Reproduce the items verbatim, beginning at the start of the items and stopping after the line that contains "tap(558, 603)".
-*-*-
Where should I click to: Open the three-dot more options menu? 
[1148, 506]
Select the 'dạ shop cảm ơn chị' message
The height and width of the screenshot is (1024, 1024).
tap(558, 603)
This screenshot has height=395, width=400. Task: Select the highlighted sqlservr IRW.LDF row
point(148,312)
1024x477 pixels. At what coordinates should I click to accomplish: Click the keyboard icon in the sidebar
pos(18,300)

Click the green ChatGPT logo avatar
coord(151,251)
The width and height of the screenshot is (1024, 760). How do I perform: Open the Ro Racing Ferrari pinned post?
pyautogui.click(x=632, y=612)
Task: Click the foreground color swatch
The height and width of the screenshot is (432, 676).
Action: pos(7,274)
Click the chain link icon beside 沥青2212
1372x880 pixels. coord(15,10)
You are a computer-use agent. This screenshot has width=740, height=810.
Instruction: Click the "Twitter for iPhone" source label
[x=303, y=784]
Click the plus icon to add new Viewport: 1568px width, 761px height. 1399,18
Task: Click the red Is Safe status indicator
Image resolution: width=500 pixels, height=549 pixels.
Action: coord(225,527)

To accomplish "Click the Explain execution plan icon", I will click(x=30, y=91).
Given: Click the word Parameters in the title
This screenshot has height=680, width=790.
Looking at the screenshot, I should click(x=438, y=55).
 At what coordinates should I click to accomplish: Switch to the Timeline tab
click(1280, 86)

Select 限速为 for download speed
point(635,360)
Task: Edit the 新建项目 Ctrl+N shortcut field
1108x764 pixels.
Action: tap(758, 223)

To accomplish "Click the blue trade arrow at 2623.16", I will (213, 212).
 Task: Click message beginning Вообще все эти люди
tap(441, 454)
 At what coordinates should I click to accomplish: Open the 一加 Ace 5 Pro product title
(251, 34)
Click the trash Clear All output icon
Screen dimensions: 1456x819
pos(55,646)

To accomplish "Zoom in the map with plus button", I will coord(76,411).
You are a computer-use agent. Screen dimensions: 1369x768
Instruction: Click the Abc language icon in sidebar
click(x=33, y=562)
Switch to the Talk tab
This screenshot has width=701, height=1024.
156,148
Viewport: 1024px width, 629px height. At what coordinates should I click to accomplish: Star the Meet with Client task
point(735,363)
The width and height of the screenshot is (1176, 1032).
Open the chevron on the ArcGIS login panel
-*-*-
Solution for this problem:
Where should I click to: Open the three-dot more options menu? 
[1148, 506]
Select the 'dạ shop cảm ơn chị' message
The height and width of the screenshot is (1024, 1024).
tap(558, 603)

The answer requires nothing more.